DocZ pointed out that we were encouraging students to engage in what is called the ‘intentional fallacy.’ The Intentional Fallacy is the idea, generally fostered by the New Critical school, that making claims about what an author intended in a work, absent specific evidence (say, an interview with the author, or a letter they wrote that explains their intentions) is logically unsupportable. In other words, all we can say is what the text does, and then what effect that has, but we can’t say that the author intended that effect.
As a literary scholar, I totally agree. But in the midst of this conversation, I realized that we were engaging in exactly that sort of literary analysis geekdom that Z and I had been counseling against the previous weekend. It’s not that teaching students about the intentional fallacy is bad, I think it’s great. We tend, however, to make stuff like this the center of the conversation. And this is the sort of thing that I think tends to distance non-specialists (like our students) from literature and having meaningful engagement with the text.
Thinking about the intentional fallacy distances us from the text. It makes our thinking clinical and abstract. Really engaging literature should not be clinical and abstract. Song of Solomon is a book, created by a person. That person made choices in how the story was constructed. Those choices have consequences that manifest as reactions on our part as readers.
Because we, and our students, are actually people, it is easier to think about the text as a human created artifact, one that perhaps is imbued with intent, though that intent might be tough to know. Writers write for REASONS. They do what they do because they think it will further their causes.
And don’t think I am immune to long complex discussions about the philosophy of art (that is what we are talking about here). I am not, to say the least. But in the classroom, maybe I need to quit spouting off about things like the intentional fallacy with quite the volume I may have once used. It is the sort of thing I can address later, quietly. The first and most important question has to be “what does this text MEAN?” To you, to me, to us. How is it affecting us? And why?

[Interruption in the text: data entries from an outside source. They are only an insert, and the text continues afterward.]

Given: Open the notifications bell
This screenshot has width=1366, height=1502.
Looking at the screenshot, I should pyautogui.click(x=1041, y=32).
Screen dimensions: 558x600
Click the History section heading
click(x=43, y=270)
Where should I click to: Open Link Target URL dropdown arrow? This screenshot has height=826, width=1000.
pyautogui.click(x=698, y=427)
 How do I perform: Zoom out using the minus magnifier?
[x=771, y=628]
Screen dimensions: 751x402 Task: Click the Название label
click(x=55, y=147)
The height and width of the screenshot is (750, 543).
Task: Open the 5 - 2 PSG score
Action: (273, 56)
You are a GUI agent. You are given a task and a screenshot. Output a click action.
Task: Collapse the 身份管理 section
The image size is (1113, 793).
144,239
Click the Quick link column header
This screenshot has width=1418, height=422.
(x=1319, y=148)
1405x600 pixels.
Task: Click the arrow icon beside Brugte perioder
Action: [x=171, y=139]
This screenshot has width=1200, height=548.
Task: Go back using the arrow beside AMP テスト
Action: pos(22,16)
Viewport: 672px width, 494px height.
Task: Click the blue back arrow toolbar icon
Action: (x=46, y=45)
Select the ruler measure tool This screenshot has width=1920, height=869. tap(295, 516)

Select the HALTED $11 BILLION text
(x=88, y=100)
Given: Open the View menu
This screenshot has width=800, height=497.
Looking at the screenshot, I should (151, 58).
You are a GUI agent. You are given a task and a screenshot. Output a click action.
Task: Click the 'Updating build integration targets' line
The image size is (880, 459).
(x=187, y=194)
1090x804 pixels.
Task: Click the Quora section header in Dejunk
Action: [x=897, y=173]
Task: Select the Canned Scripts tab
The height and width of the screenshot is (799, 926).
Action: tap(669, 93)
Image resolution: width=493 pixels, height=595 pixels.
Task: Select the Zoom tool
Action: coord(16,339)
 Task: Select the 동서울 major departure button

Addendum: As this post was sitting in the can, waiting for me to finish it, the issue of intentional fallacy came up in class discussion. It is so hard to stop talking about this stuff. Things like this are the ‘secret handshakes’ of the literary analysis club, and I can’t help falling victim to my own training. So we discussed it in class, and I offered some strategies for writing about the text without falling prey to the intentional fallacy, but I was painfully aware of how spending time on this in class weighted the discussion in a way that I didn’t like.
We weren’t talking about meaning, we were talking about how to jump through hoops, hoops that have little bearing on the lived lives of our students. If any other English teachers are reading this, please chime in below. I’d love to hear about how you handle this specific issue, and what other things we do that might be classified the same way.
I like what you say about how “spending time on this in class weighted the discussion in a way I didn’t like.” I worked with my college writing students on rhetorical analysis recently, and part of the goal of the assignment was to help them say something about what the rhetoric of a piece — it’s diction, lexical features, grammar, organization, argument, use of examples …and on and on — tell us about the discourse community, the audience, the author. And I had so many students get frustrated by their worry over the intentional fallacy. And I struggled so much with how to get them around this — with how to help them talk about what the author was doing in his/her rhetorical moment without making erronious claims about the author’s intentions. I rested on slight moves in rhetoric, but when it comes right down to it, this is a complicated dance, and one that I welcome further discussion about (about which I welcome further discussion?… and ugh, I hate that I just qualified that). I wonder how it is that some, who are scholars within the discipline, can see the difference between the fallacy and the careful dance around it? More research and speculation needed on this topic, for sure…
Keep writing, keep thinking, PG. You help me to do the same.
Thanks Liz
I like how you characterize it as “a complicated dance.” That’s how I would characterize most of what we do. Sounds like a book title, no?